Tuesday, 11 December 2012 13:58
More than $750 million could be invested in New Zealand over the next five years by companies searching for oil and gas, says Energy and Resources Minister Phil Heatley.
The government on Tuesday awarded 10 exploration permits to seven bidders.
Seven permits are for the productive Taranaki Basin, two others have been awarded in the unexplored Pegasus Basin off Cook Strait and the final permit is in the Great South Basin off the Southland coast.
Five of the seven Taranaki permits are onshore with the remaining permits all offshore.
Mr Heatley says the awarding of the five-year exploration permits came after strong interest in the block offer.
He says $82 million had been committed by the bidders and success could lead to a further $776m being spent within five years.
Mr Heatley says the three permits for outside the Taranaki Basin means other areas may get a slice of the industry.
"The oil and gas industry in Taranaki contributes $2 billion to our GDP and provides over 5000 jobs.
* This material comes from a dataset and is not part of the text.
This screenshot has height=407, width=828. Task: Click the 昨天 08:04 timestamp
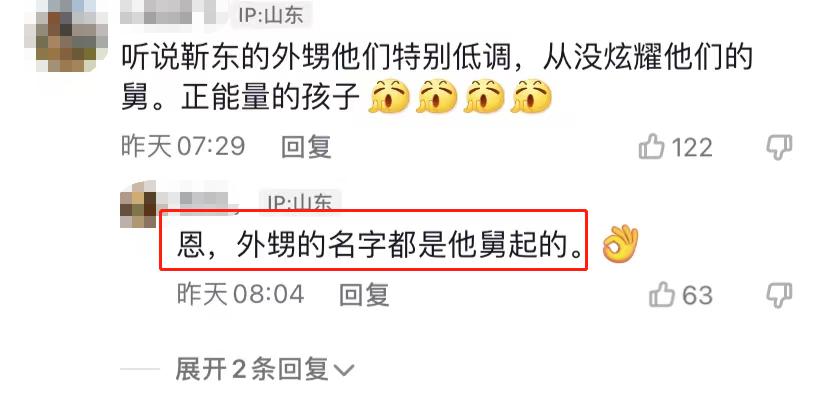(241, 294)
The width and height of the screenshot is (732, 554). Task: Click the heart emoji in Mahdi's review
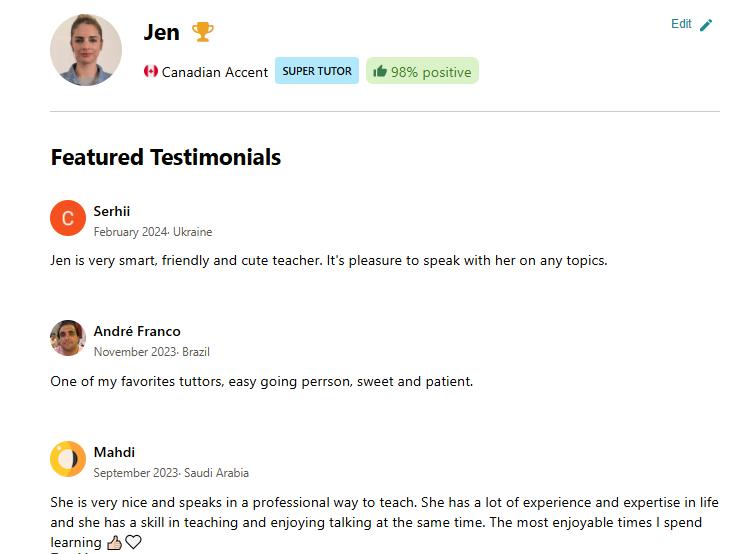[133, 542]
Other areas can follow in Taranaki's footsteps," he said.
But the Petroleum Exploration and Production Association, while welcoming the permits, warns that it may be some time before production starts.
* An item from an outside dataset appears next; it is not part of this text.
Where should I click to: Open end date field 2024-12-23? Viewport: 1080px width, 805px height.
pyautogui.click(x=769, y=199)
"Today is really just the start of a process to establish whether these blocks have any oil and gas reserves. Production from a successful discovery will be at least seven years away for offshore permits," chief executive David Robinson said.
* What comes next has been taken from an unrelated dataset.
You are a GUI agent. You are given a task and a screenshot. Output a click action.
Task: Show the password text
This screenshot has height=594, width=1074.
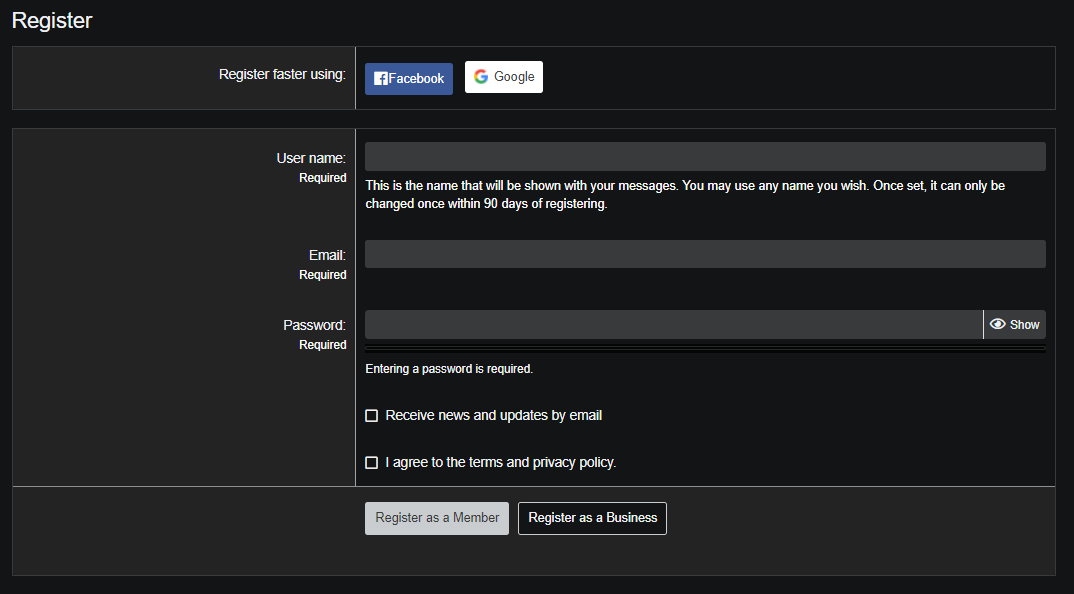pyautogui.click(x=1014, y=324)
Twenty-three blocks were up for grabs in the offer, and only 13 attracted bids.
Greenpeace says only three permits of the 11 on offer for deep-sea exploration were granted.
"The lack of interest in the permits is a very strong signal that the Government's deep sea oil programme is not the economic boom that was promised," climate campaigner Simon Boxer said.
Last week Brazilian oil giant Petrobras handed back its exploration permit for the Raukumara Basin off the East Cape.